EXERCISE OBJECTIVE: When the line containing "How do I perform: Select 生产原料入库单" appears in the entries below, begin printing there and stop after the line containing "The image size is (1893, 1001)."; print each of those lines exactly and no other line.

RECORD EXCERPTS:
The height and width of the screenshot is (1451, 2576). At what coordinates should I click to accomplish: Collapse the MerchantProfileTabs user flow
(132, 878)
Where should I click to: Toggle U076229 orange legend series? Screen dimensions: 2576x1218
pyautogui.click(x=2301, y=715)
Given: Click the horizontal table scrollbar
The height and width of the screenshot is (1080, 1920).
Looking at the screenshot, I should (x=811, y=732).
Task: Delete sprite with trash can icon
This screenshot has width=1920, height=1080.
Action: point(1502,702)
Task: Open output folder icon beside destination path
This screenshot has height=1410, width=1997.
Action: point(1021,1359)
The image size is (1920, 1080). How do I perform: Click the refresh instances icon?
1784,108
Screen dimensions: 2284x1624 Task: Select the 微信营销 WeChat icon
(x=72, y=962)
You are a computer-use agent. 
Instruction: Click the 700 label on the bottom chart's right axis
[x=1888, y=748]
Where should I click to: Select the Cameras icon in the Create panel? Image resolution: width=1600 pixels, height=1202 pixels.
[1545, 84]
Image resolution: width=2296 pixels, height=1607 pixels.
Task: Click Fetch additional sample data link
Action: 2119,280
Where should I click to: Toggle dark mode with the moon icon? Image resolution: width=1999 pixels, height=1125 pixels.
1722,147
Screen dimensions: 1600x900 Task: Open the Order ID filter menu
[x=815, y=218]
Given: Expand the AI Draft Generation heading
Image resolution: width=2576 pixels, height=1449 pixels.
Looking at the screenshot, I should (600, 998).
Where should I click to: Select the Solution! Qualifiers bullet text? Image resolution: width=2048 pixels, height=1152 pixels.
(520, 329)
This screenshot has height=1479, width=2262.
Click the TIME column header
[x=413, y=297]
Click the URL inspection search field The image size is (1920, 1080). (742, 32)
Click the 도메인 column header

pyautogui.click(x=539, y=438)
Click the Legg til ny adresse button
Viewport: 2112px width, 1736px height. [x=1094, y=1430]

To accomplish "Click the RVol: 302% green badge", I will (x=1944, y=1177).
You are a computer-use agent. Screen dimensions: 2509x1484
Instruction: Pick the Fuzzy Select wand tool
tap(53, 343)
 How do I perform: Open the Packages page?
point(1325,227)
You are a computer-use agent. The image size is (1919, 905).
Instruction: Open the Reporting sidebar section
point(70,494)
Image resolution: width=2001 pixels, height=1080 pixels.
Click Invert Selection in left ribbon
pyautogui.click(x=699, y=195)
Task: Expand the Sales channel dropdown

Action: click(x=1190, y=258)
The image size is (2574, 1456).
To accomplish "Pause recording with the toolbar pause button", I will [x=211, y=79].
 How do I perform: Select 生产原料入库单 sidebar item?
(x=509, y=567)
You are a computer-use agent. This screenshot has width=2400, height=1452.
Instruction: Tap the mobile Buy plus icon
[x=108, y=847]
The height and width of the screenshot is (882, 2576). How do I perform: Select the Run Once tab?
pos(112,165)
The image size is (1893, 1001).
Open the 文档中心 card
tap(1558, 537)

SOLUTION TO THE EXERCISE:
 How do I perform: Select 生产原料入库单 sidebar item?
(x=509, y=567)
You are a computer-use agent. This screenshot has width=2400, height=1452.
Instruction: Tap the mobile Buy plus icon
[x=108, y=847]
The height and width of the screenshot is (882, 2576). How do I perform: Select the Run Once tab?
pos(112,165)
The image size is (1893, 1001).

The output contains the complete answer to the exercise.